PROMPT> Edit the items below by replacing "Screen dimensions" with "Display size" and changing nothing else. Leave out the pictures when you give the items back.

DATA LINES>
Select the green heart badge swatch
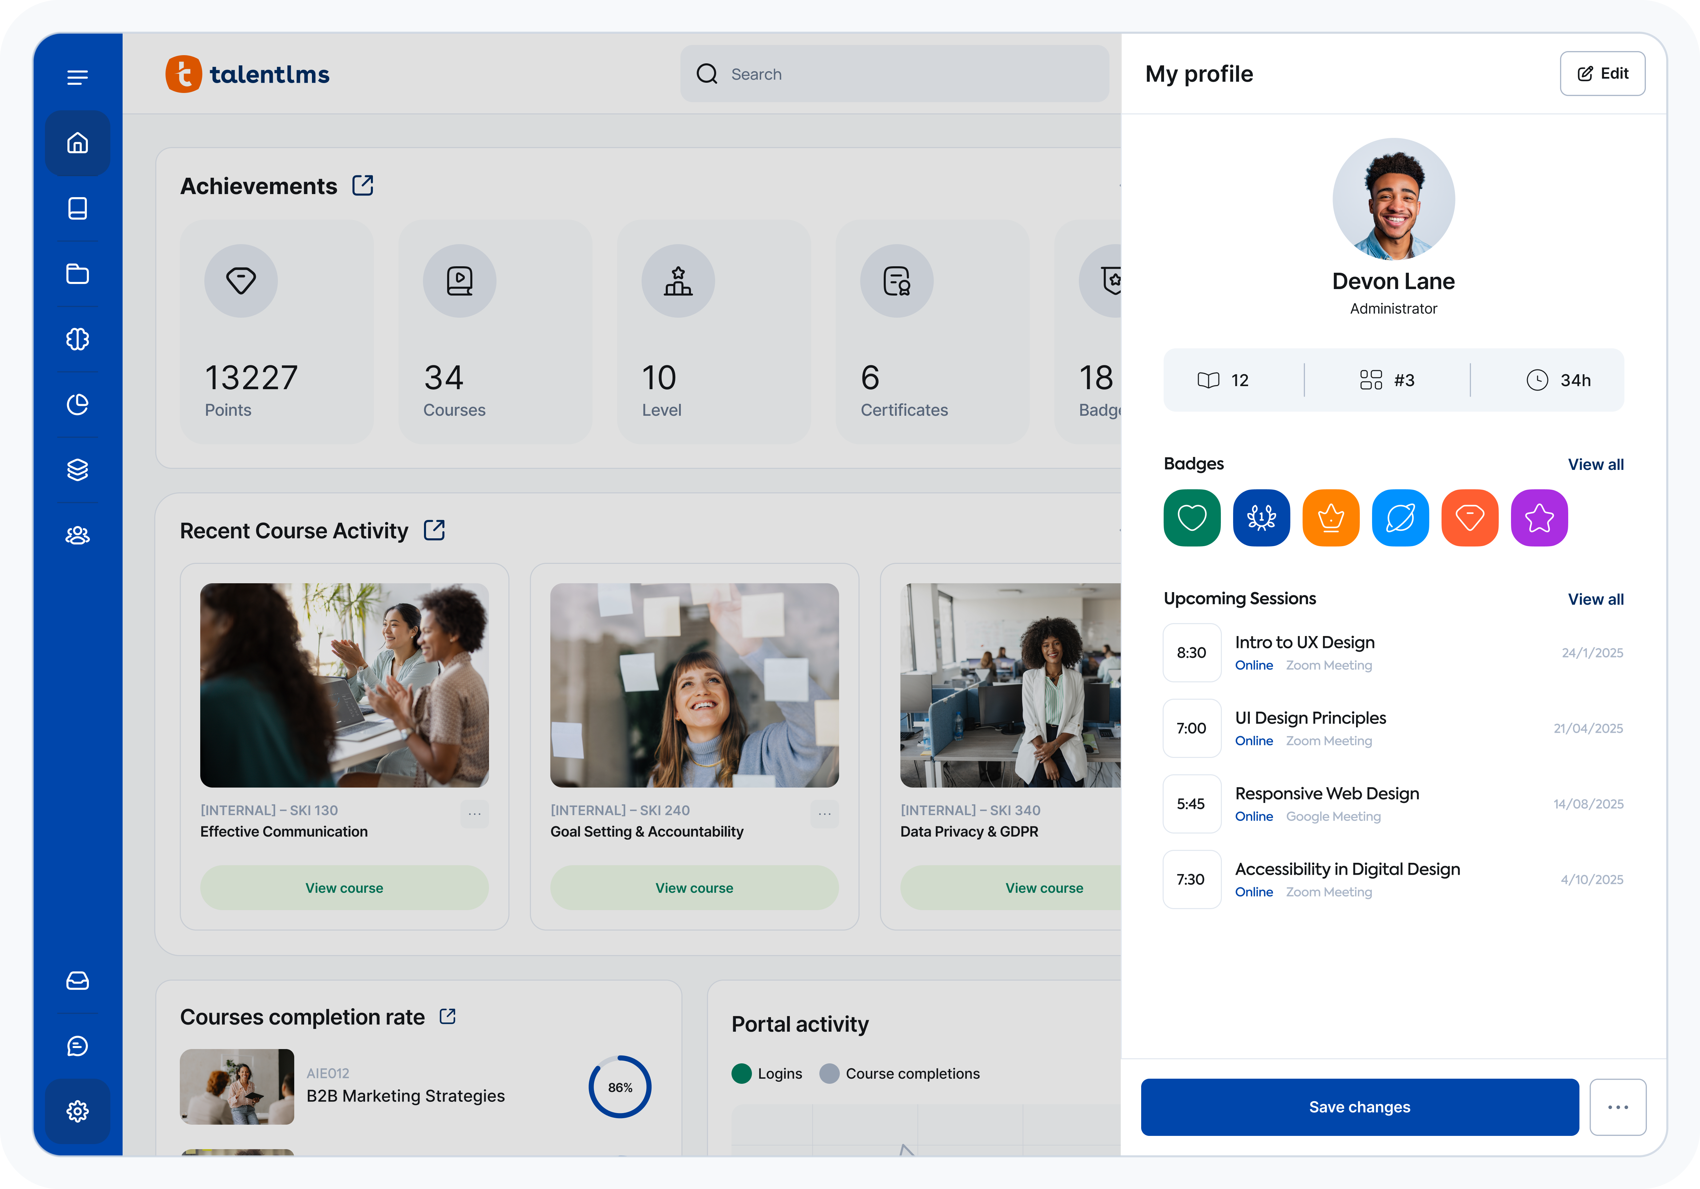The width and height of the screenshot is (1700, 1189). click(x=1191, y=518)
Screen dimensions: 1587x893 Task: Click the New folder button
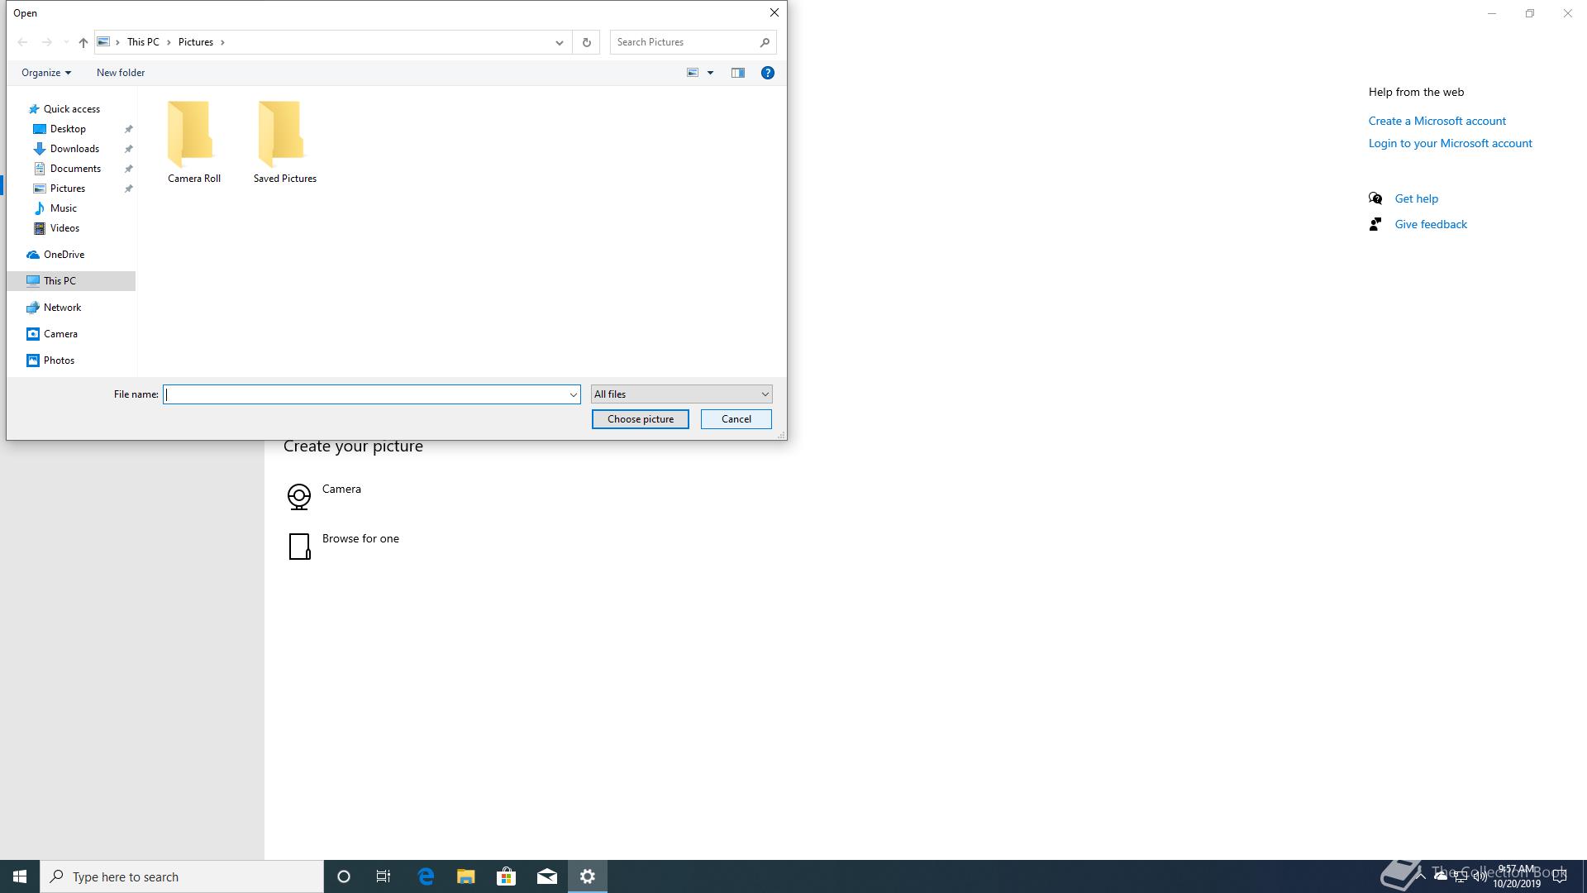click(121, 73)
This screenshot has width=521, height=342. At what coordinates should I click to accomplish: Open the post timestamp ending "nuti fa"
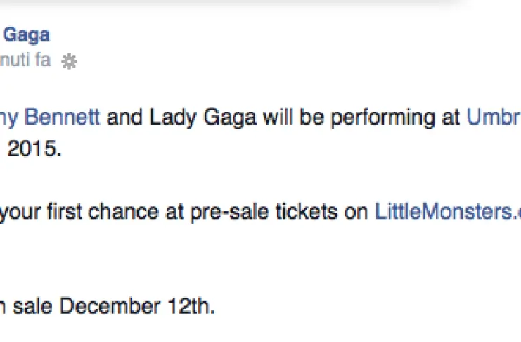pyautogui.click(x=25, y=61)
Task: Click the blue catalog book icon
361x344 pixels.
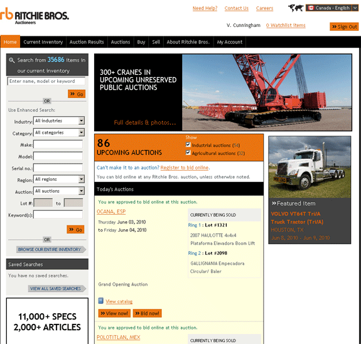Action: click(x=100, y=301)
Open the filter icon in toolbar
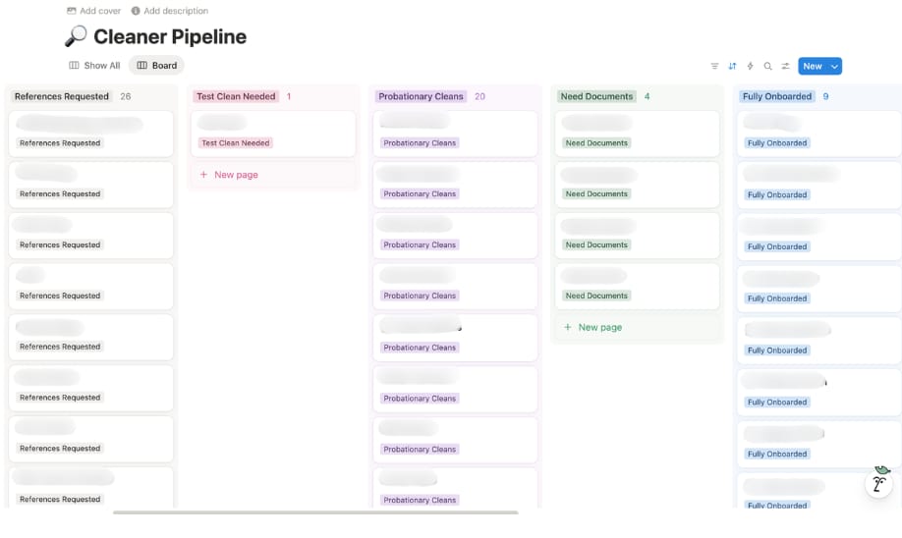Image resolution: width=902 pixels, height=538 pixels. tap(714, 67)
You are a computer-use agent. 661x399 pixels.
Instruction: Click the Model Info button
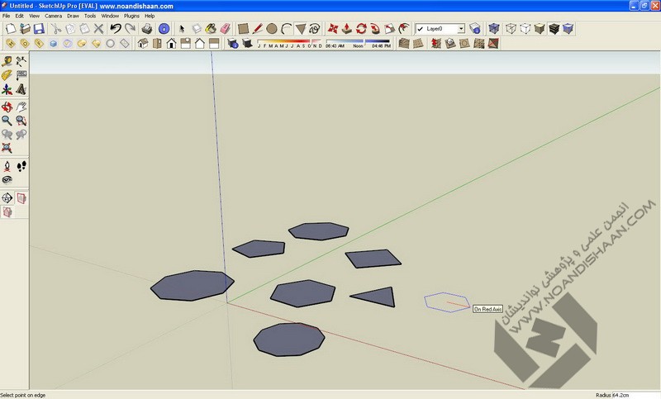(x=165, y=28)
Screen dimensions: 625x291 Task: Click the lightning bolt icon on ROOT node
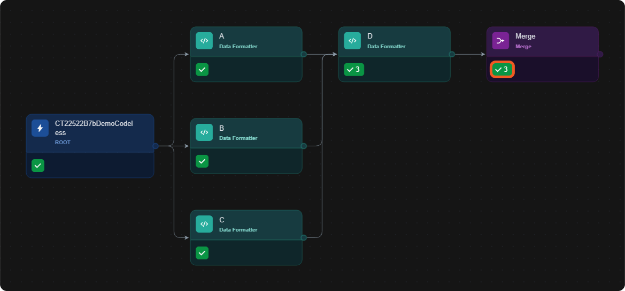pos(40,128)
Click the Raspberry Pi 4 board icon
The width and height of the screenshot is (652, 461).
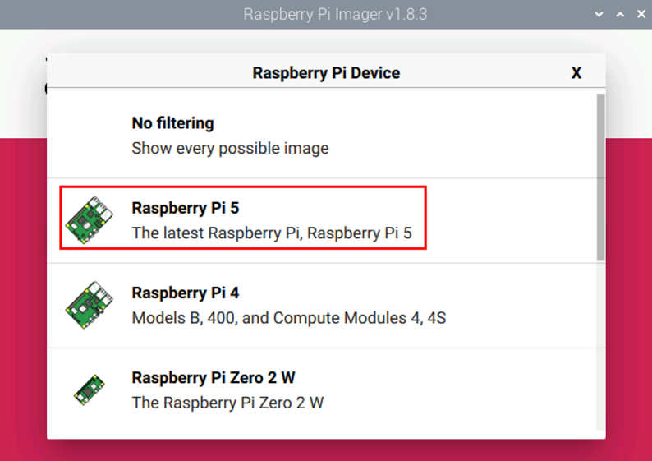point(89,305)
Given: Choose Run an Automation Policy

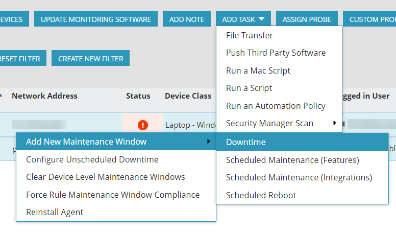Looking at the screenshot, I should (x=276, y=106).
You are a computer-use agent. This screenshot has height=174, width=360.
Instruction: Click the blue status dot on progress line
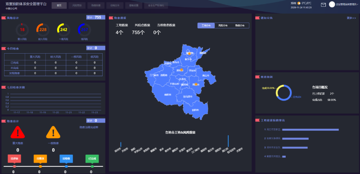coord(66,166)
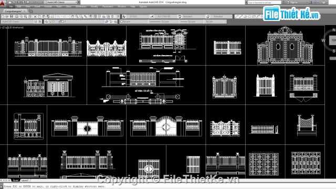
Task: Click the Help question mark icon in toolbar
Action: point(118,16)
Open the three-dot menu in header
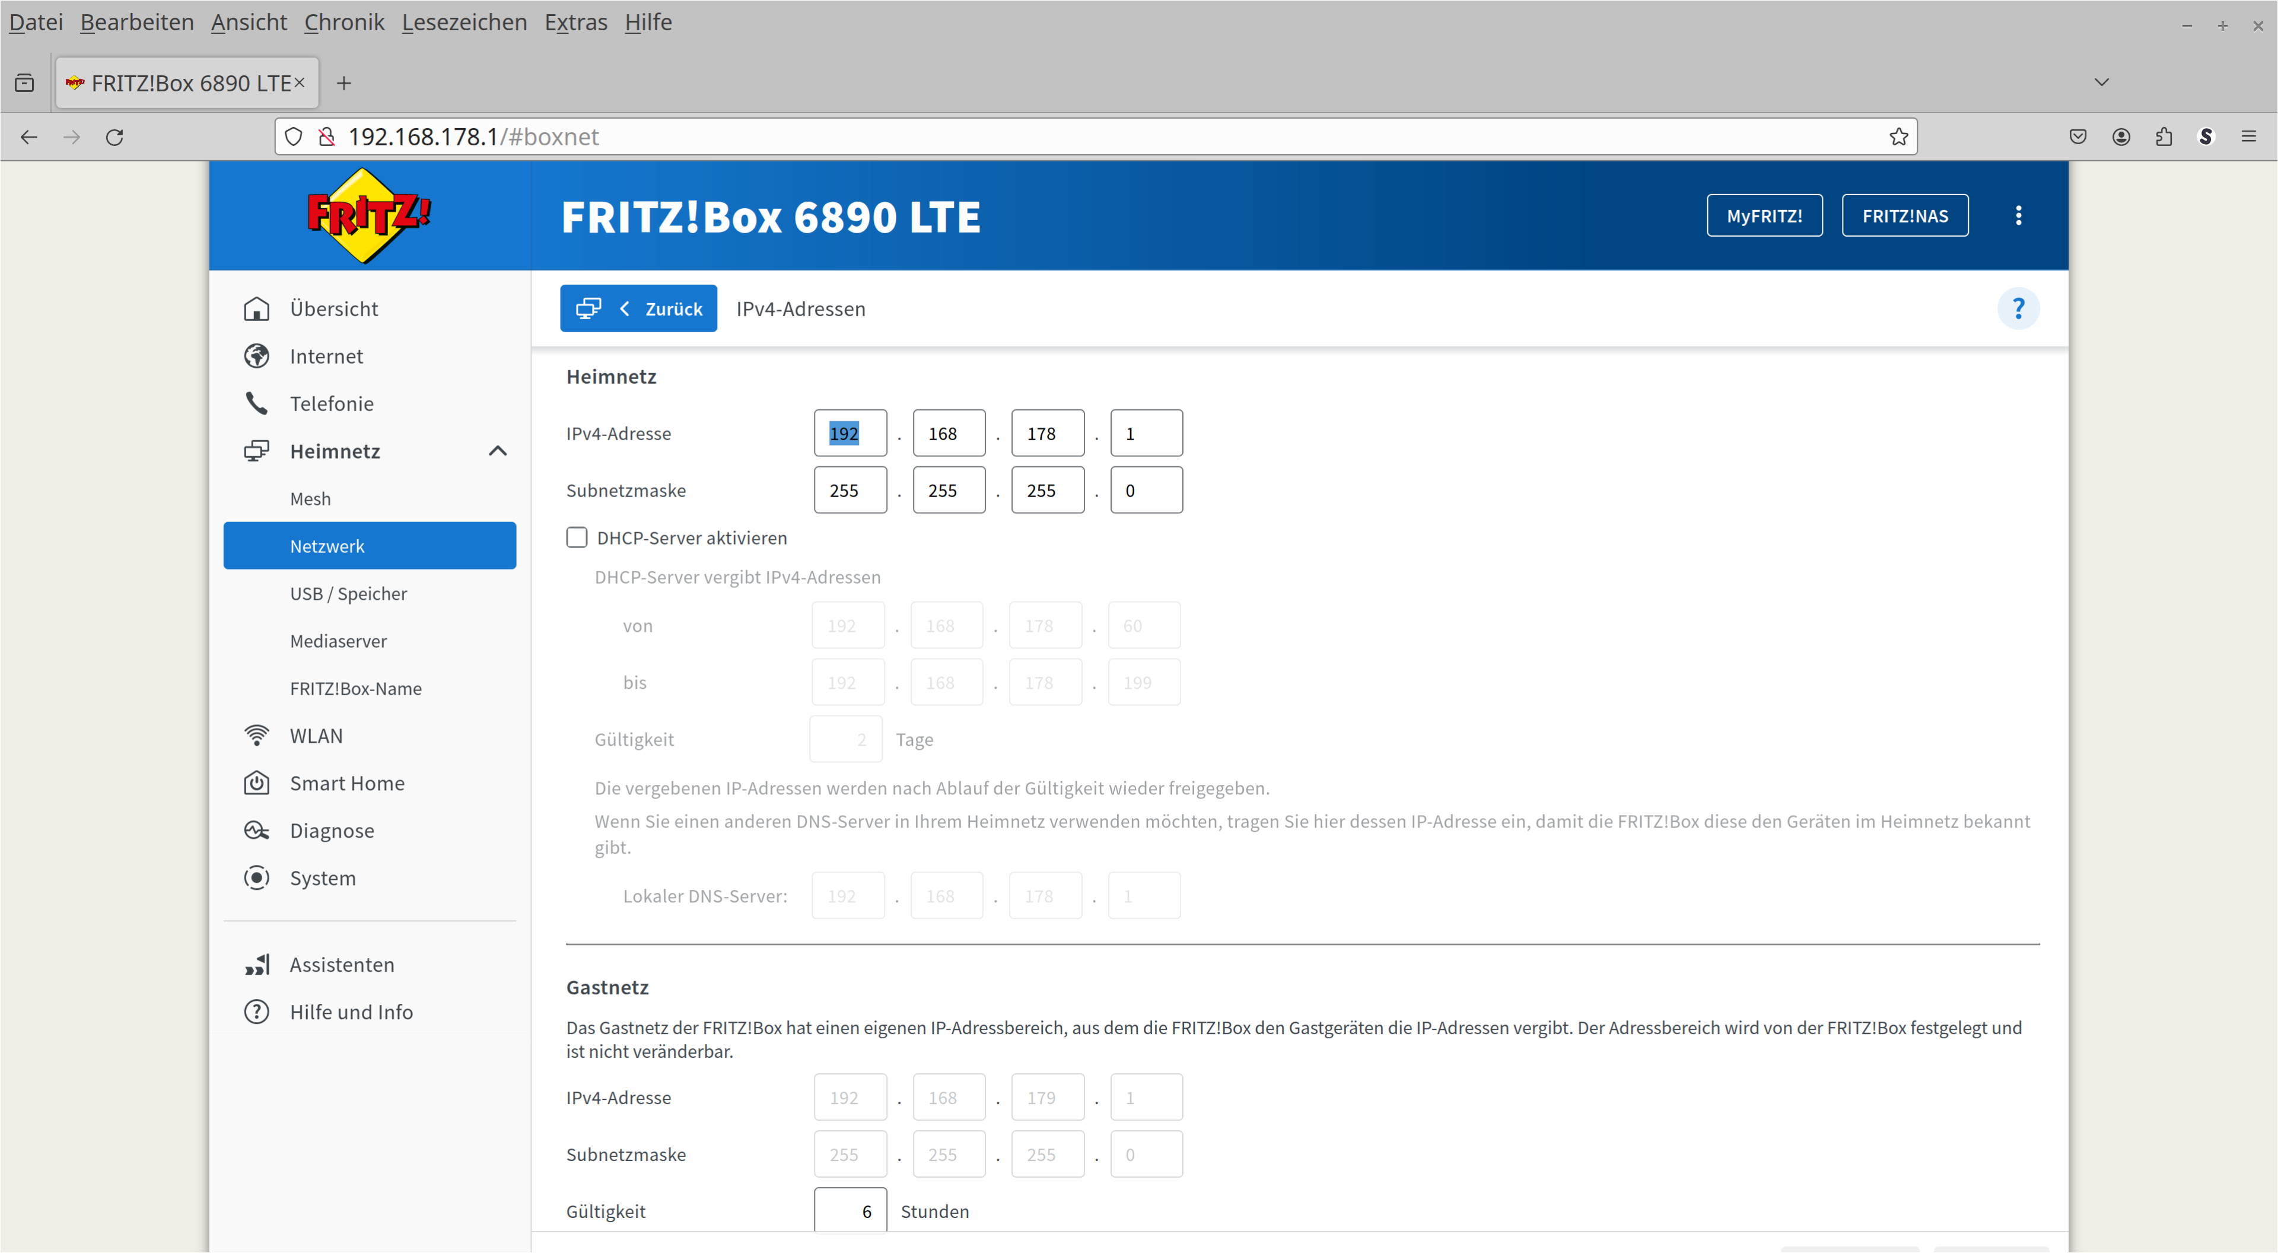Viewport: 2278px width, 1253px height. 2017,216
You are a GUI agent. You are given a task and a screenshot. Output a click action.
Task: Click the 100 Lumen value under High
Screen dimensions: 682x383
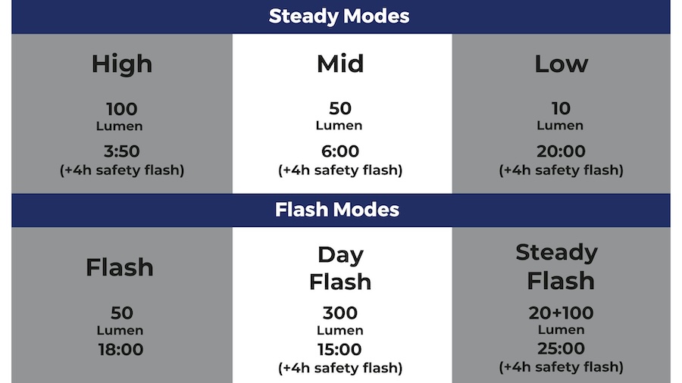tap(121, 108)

RESPONSE TO THIS EXERCISE>
Select the green heart badge swatch
The width and height of the screenshot is (1700, 1189). click(x=1191, y=518)
Display size: 1587x893 Task: Click the New folder button
click(121, 73)
This screenshot has width=521, height=342. At what coordinates should I click to accomplish: Open the post timestamp ending "nuti fa"
pyautogui.click(x=25, y=61)
Task: Click the blue catalog book icon
361x344 pixels.
Action: click(x=100, y=301)
Open the filter icon in toolbar
Image resolution: width=902 pixels, height=538 pixels. tap(714, 67)
You are a computer-use agent. 661x399 pixels.
Instruction: Click the Model Info button
(x=165, y=28)
Display size: 625x291 Task: Click the lightning bolt icon on ROOT node
pos(40,128)
Click the Raspberry Pi 4 board icon
The width and height of the screenshot is (652, 461).
point(89,305)
Given: Choose Run an Automation Policy

Looking at the screenshot, I should (x=276, y=106).
You are a computer-use agent. This screenshot has height=174, width=360.
Instruction: Click the blue status dot on progress line
coord(66,166)
Task: Click the Help question mark icon in toolbar
Action: point(118,16)
Open the three-dot menu in header
Viewport: 2278px width, 1253px height. 2017,216
You are a GUI agent. You are given a task and a screenshot. Output a click action.
Task: Click the 100 Lumen value under High
Display size: 682x383
tap(121, 108)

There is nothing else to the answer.